:: DATA FOR THE TASK ::
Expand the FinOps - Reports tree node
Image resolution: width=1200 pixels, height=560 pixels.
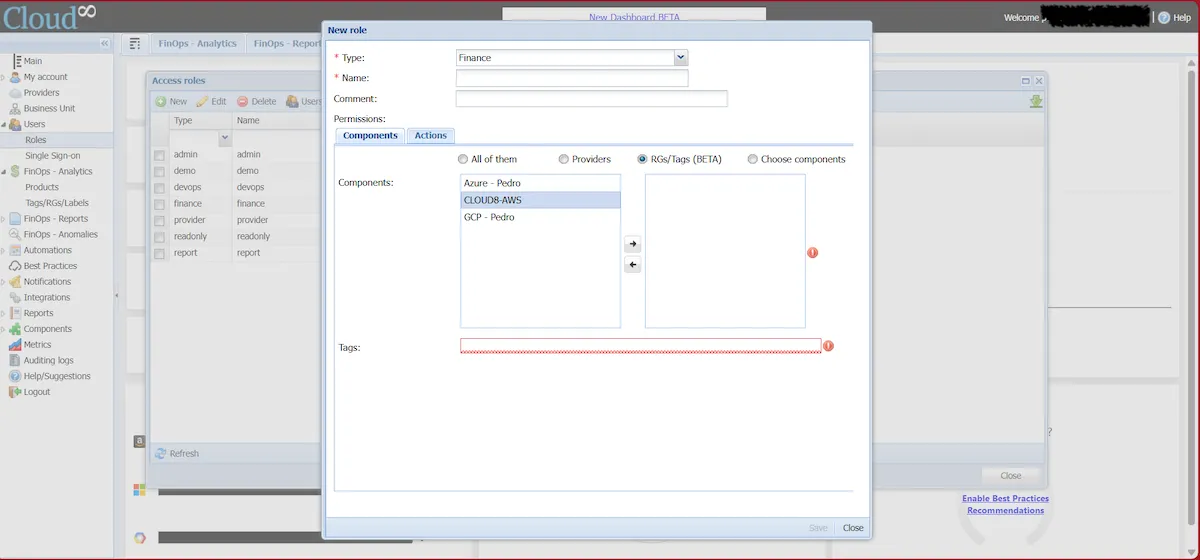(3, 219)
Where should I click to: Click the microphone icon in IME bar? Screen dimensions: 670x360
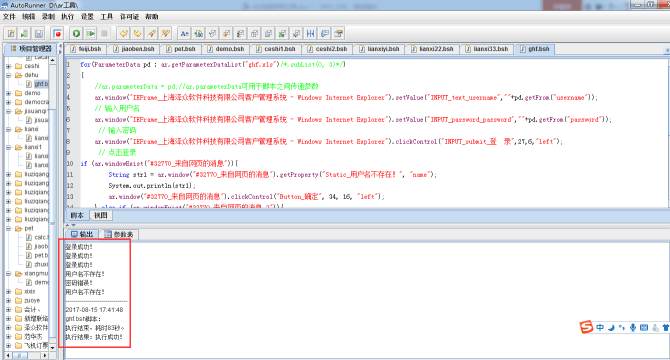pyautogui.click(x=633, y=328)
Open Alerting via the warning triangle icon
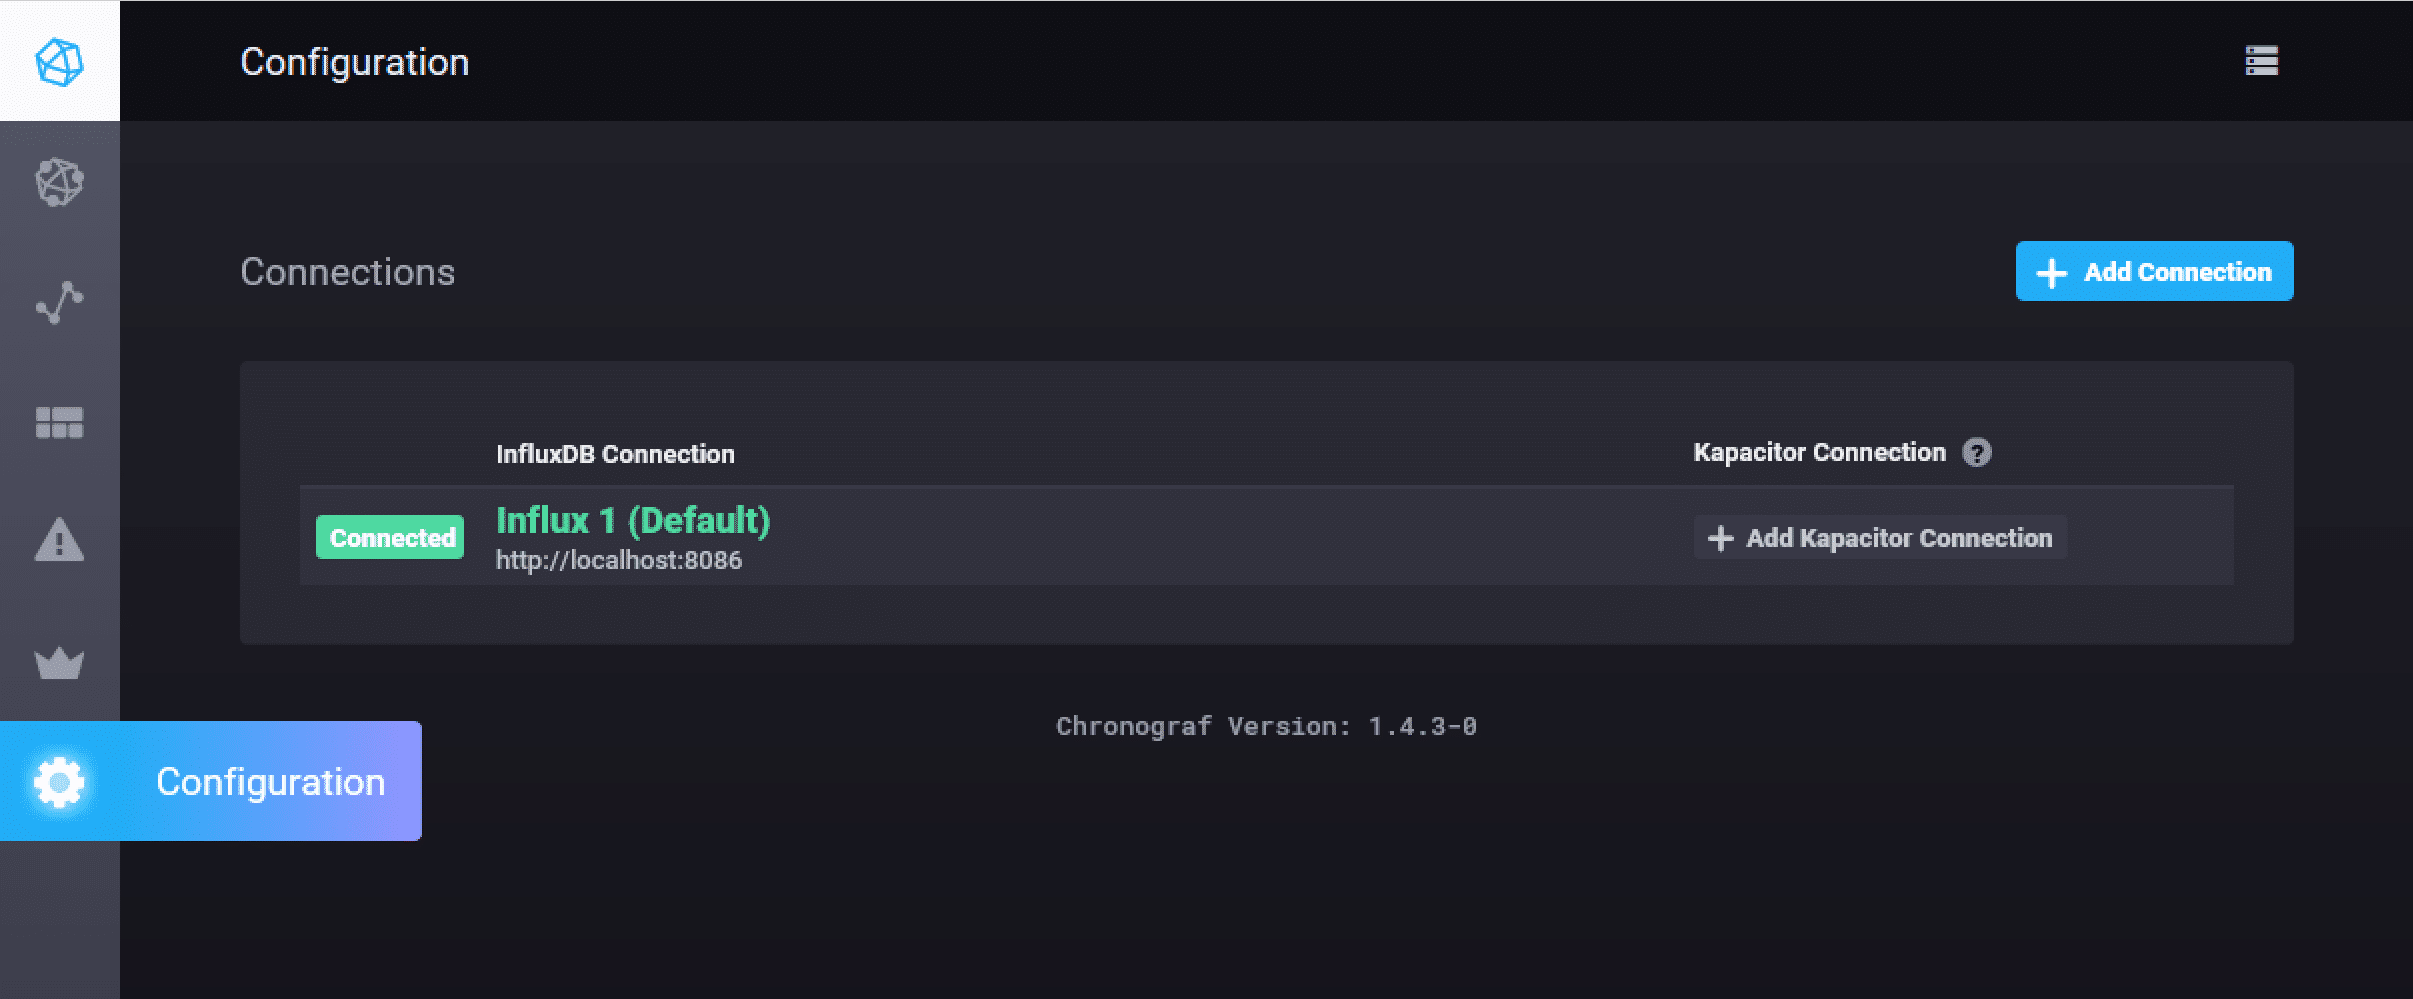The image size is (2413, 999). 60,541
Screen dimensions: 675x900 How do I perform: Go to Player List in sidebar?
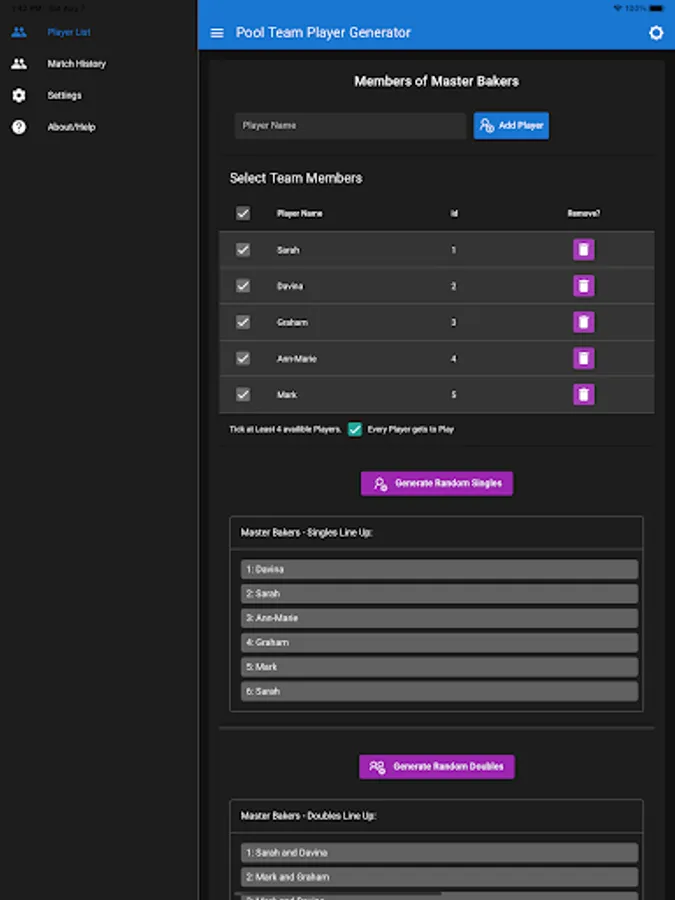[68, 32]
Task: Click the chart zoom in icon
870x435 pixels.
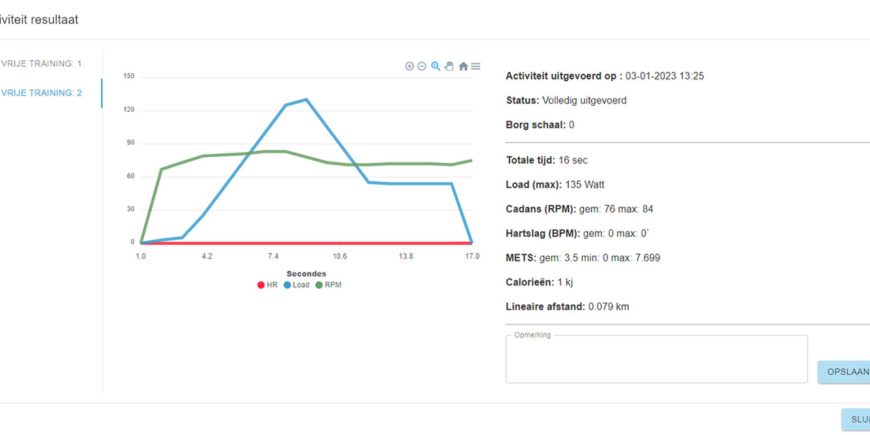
:::
Copy out every line of the listing above word for word, leaving out the pictures.

Expand the FinOps - Reports tree node
Image resolution: width=1200 pixels, height=560 pixels.
(3, 219)
Where should I click to: Click the microphone icon in IME bar? Screen dimensions: 670x360
pyautogui.click(x=633, y=328)
Open Alerting via the warning triangle icon
The image size is (2413, 999). 60,541
Screen dimensions: 675x900 How do I perform: Go to Player List in sidebar?
[68, 32]
Task: Click the chart zoom in icon
870x435 pixels.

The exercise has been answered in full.